Blues No More

Bettye LaVette might be the the greatest R&B singer you've never heard of. The West Orange resident talks about the ups and downs of the music world.

Photo by Carol Friedman.

Bettye LaVette may be the greatest R&B singer you’ve never heard of. Raised in Detroit, LaVette’s early years amounted to a never-ending Motown party. By 16, she was married and recording. By 25, her first manager had been murdered and her second one, mixed up with mobsters, had vanished. While neighborhood kids—Smokey Robinson, Diana Ross, Aretha Franklin—ascended the pop charts, LaVette made records that, through what she calls “buzzard luck,” fizzled or never got released.

After years when “nothing really happened” she had a career breakthrough in 2005 with her much-praised album I’ve Got My Own Hell to Raise. In December 2008, she wowed the Kennedy Center Honors with her performance of The Who’s “Love Reign O’er Me”; the following month she performed at Barack Obama’s inauguration. Now 65 and living in West Orange with her Jersey-bred husband, the singer/harmonica player Kevin Kiley, LaVette is up for the contemporary blues Grammy for her latest recording, Interpretations: The British Rock Songbook. The awards will be presented on February 13.

It seems your luck has changed since you moved to New Jersey.

I moved here in 2003, when we got married, and when I’m here there isn’t anyplace I want to go. I’ve never been embraced this way before. People see me and recognize me in the post office and supermarket, and that’s wonderful.

Why did it take so long for you to be recognized for your talent?

You know how they say things come together to make a perfect storm?
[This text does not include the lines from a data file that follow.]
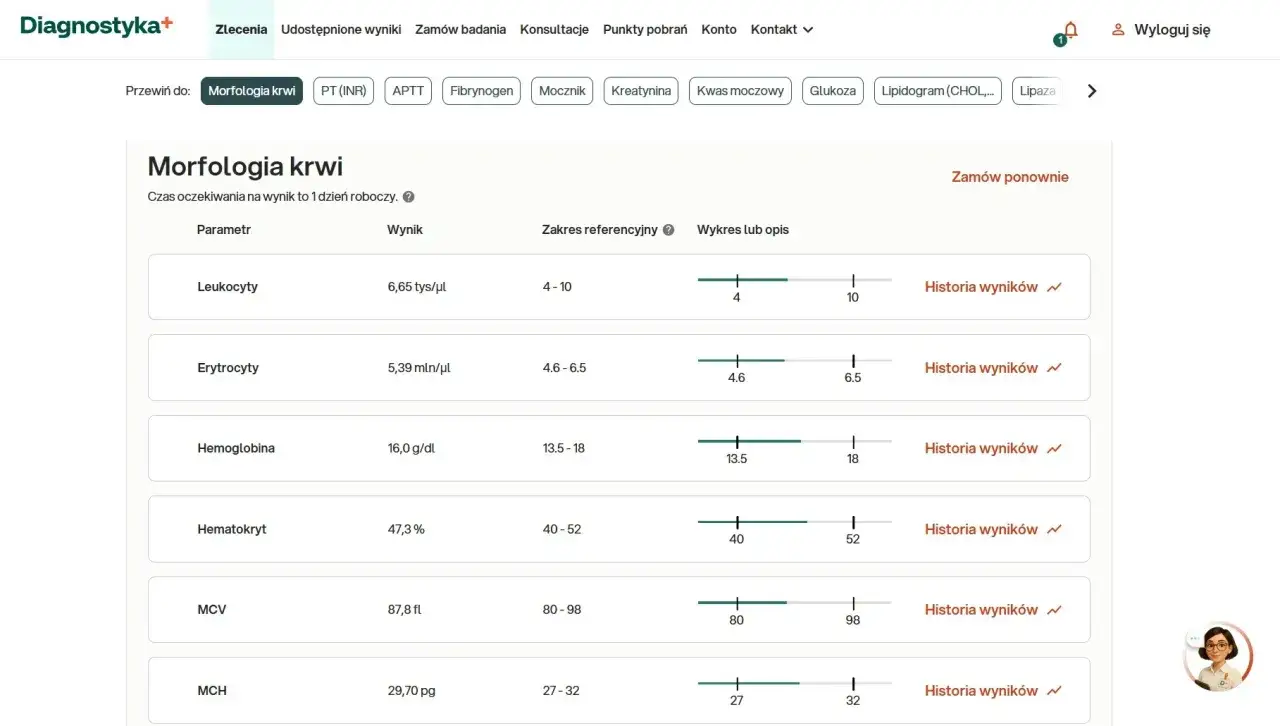
Task: Jump to Lipidogram (CHOL...) section chip
Action: 937,91
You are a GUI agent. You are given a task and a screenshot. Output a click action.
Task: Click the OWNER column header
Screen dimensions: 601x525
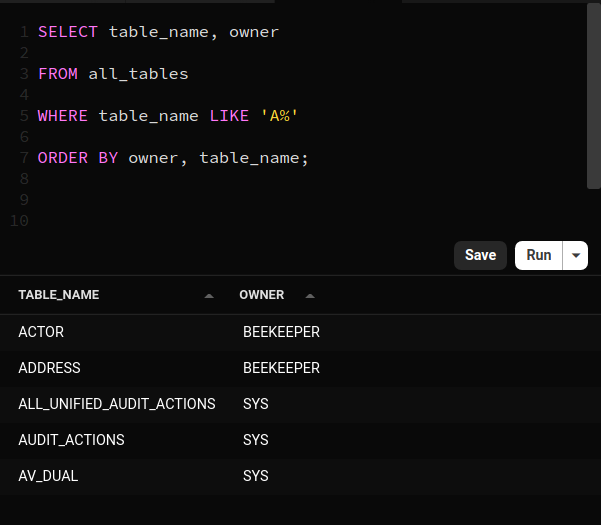tap(262, 295)
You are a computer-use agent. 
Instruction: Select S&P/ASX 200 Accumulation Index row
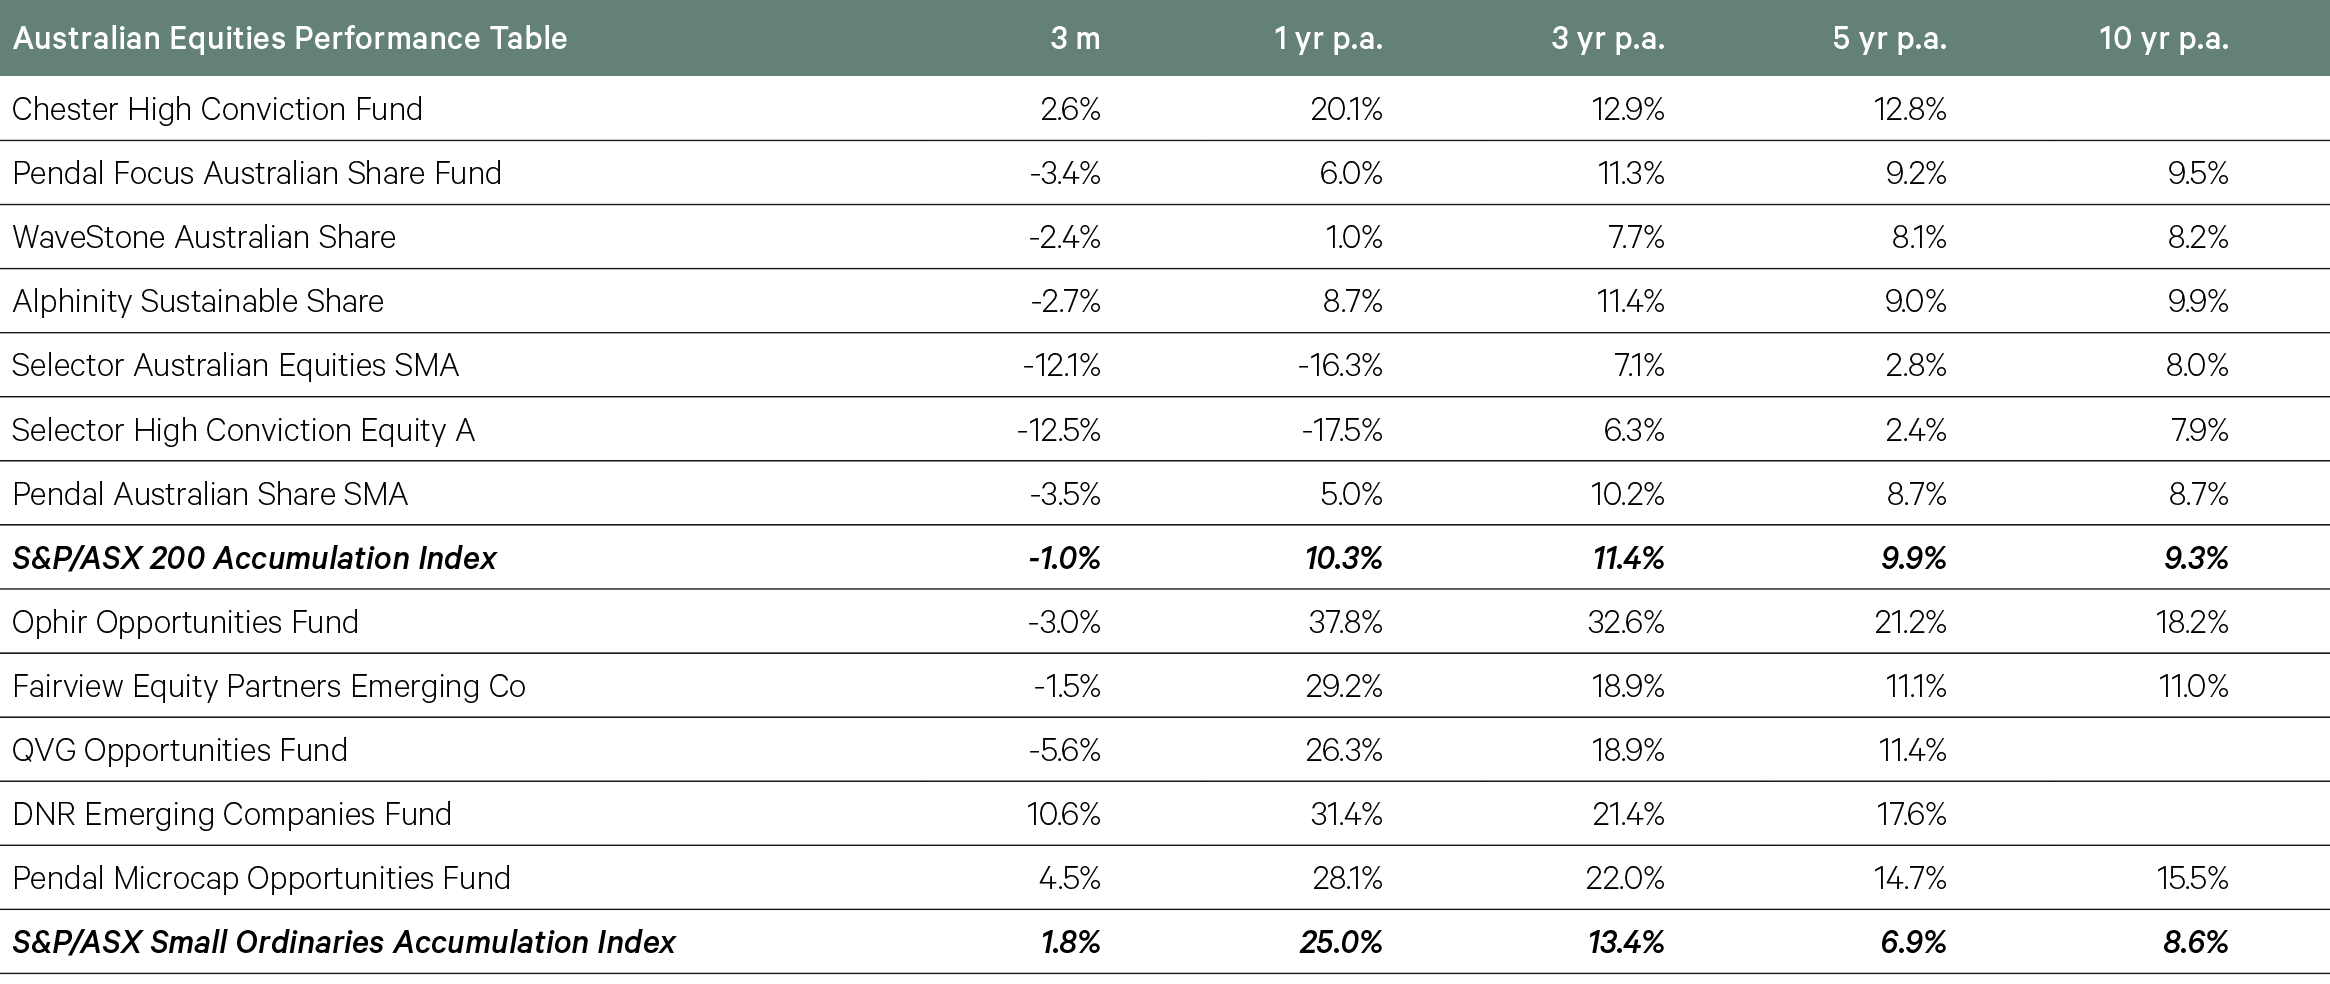[254, 557]
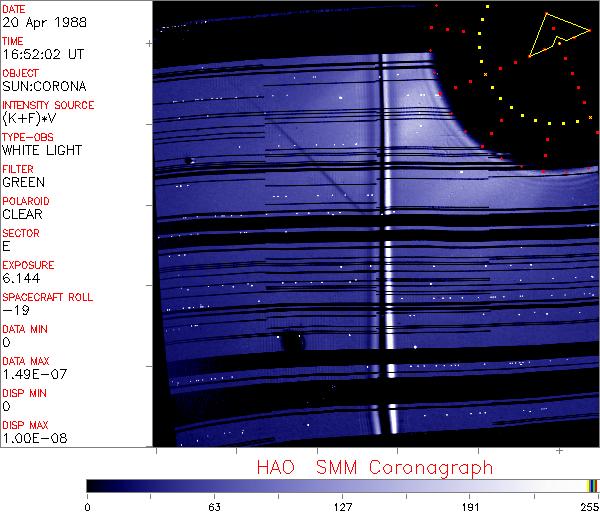
Task: Select the CLEAR polaroid value
Action: point(22,214)
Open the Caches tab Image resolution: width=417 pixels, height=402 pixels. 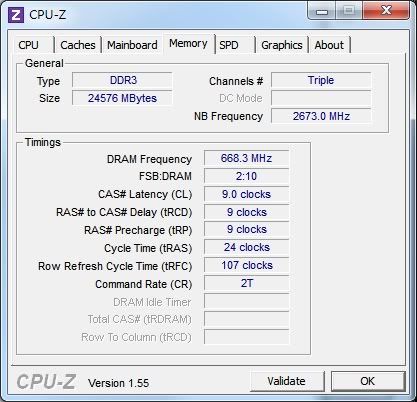tap(78, 45)
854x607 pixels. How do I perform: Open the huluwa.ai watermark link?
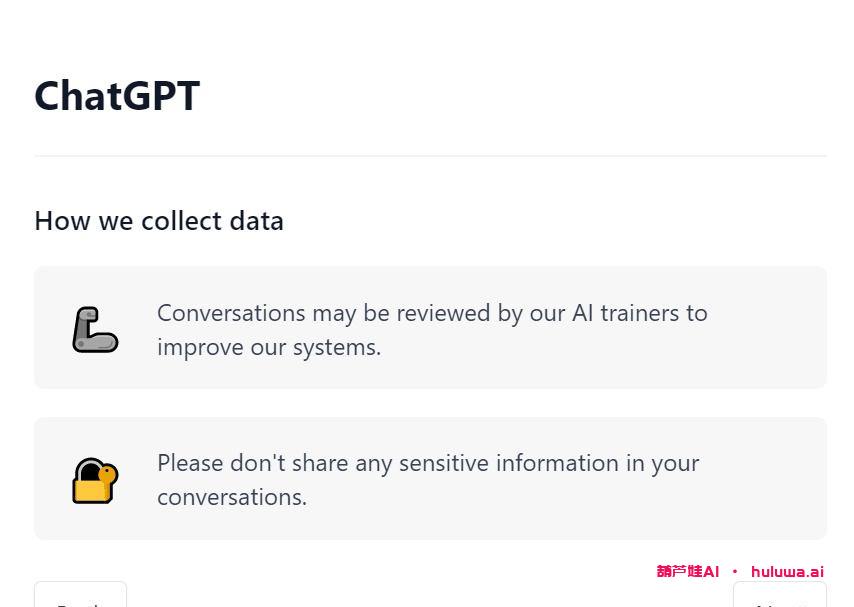pos(787,572)
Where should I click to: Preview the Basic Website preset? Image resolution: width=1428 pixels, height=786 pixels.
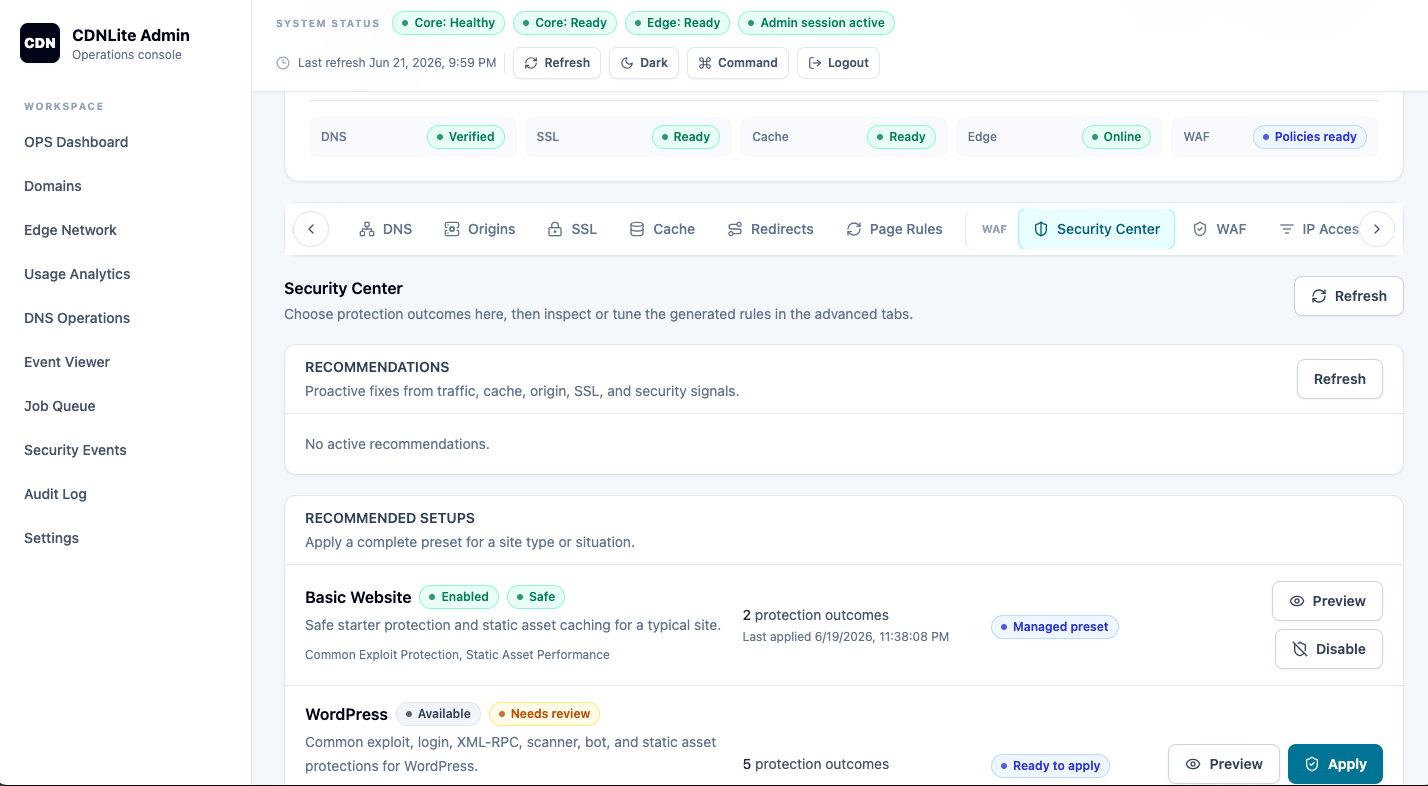coord(1327,601)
It was like that—a perfect failure. The bad things that happened, like the record label calling me in 1972 to say, “Your album’s not coming out,” were just as unique as some guy calling me up out of the blue and saying, “Would you like to come honor The Who at the Kennedy Center?’”

What was your career like in the decades prior to your current success?

Nothing really happened. There was just a lot of starting and stopping—I could never get all the dots connected. I watched everybody I grew up with go on to be very successful, and I have issues with these people because I feel like they watched me starve.

What does the Grammy nomination mean to you?

I’m from Detroit—everybody I went to school with won a Grammy. All my friends and neighbors had them. People who weren’t even musicians, like producers, had them. In Detroit you just looked across the alley and saw them on people’s mantels. So I’m hopeful. I don’t think it will say anything as to how well or not well I sing, but it’s kind of a personal thing with me.

You mentioned that you have more nerve than some other performers. Do you mean you’re not afraid to take chances?

I’m not afraid of anything at all at this point. You know, I’ve already been everything: nervous, doubtful. I’ve already given up and already started again. One of the things you get for giving up your youth is you cast off a lot of BS. I just signed my first management contract in 40 years, because I know what I want now. I did this thing with Todd Rundgren two weeks ago, a tribute to the Beatles, and his manager is now my manager.

Todd Rundgren: that’s a cool roster-mate.

Yeah, he was here for dinner the other night. We picked him up at the airport because he was performing in New York or something. I made gumbo.

What else should we know about you?

I’m a history buff—I know so much about [New Jersey] that my husband doesn’t even know, and he’s lived here all his life. He never knew George Washington almost died here, and that Edison used to be over there and then he was over here. I’m always pointing it out…My teacher from grade school would be proud.

You must be proud too.

The way I feel is relieved. I’m not tense at all. I feel I could sing the rest of my life now and be assured that enough people know me that I would have places to work. Even if I had to go back to making $50 a night, I feel much more secure in the fact that I have places to sing. It’s all I know how to do and all I have to do now.